Nel caso estremo di uscita dall’eurozona, infatti, l’Italia potrebbe reagire al default svalutando la moneta per rendere conveniente l’export: non avendo più debiti per via del fallimento, sarebbe tecnicamente persino possibile una svalutazione del 50%.
Il che rappresenterebbe un incubo per tutti i concorrenti europei poiché, disponendo il nostro paese di imprese in grande quantità e di grande qualità, la svalutazione shock di un’eventuale nuova lira produrrebbe la distruzione del settore manifatturiero di tutti i paesi mediterranei, Spagna, Francia e Turchia incluse, a favore dell’Italia.
Inoltre il 50% del nostro debito pubblico è in mani straniere, il che significa che immediatamente i governi inizierebbero a trattare per avere una restituzione anche parziale del credito: poiché esso viene usato principalmente ai fini pensionistici, diversi governi sarebbero disposti a fare di tutto perché almeno il 30% del debito sia pagato, come nel caso argentino.
Solo il 15% dei Bot è realmente in mano a investitori italiani individuali, una fetta di cittadini per cui comunque sarebbe possibile approntare una sorta di rete di salvataggio.
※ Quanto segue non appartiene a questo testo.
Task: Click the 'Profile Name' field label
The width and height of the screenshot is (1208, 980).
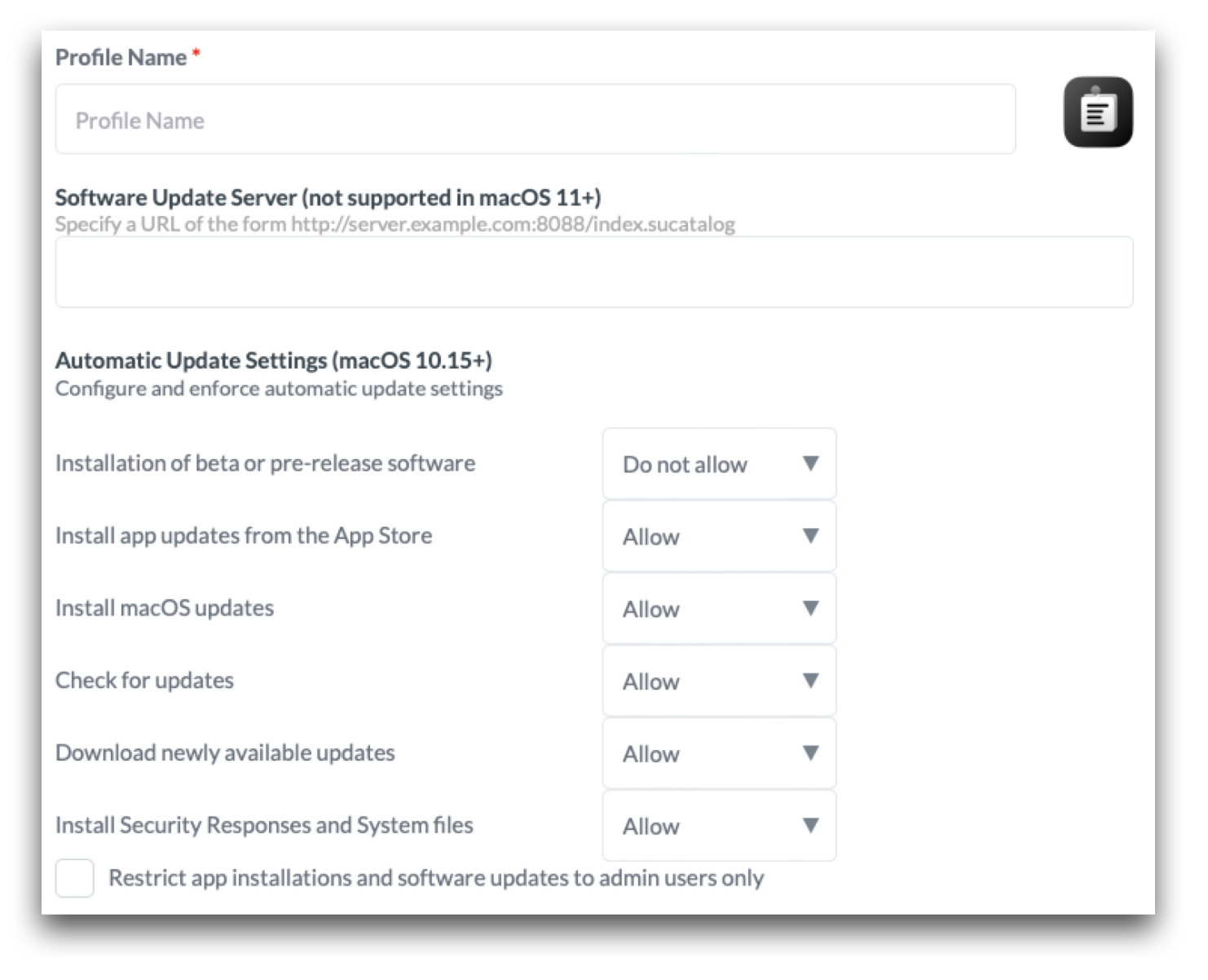Action: (x=121, y=58)
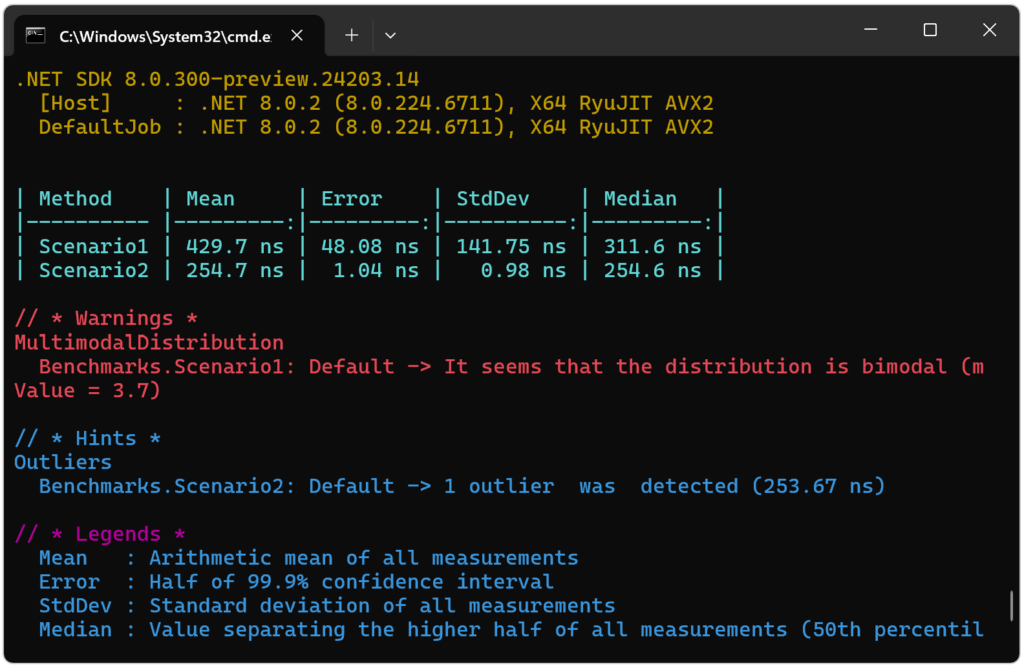Close the cmd.exe tab with its X
1024x668 pixels.
pos(296,35)
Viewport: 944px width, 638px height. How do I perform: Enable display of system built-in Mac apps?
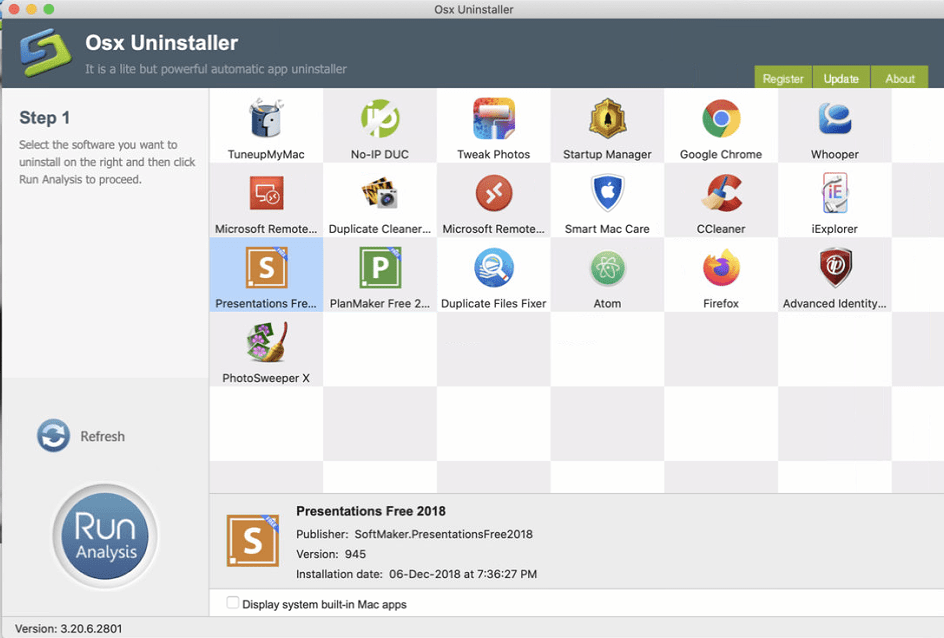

Nei fatti - e Dio ce ne scampi - dichiarare un default sarebbe un brutto colpo per 5-10 anni, soprattutto perché il fabbisogno pubblico dovrebbe calare enormemente, con un taglio gigantesco della pubblica amministrazione visto che non sarebbe più possibile finanziare nulla se non entro il 45% di pressione fiscale nazionale. Paradossalmente, uno shock durissimo ma salutare.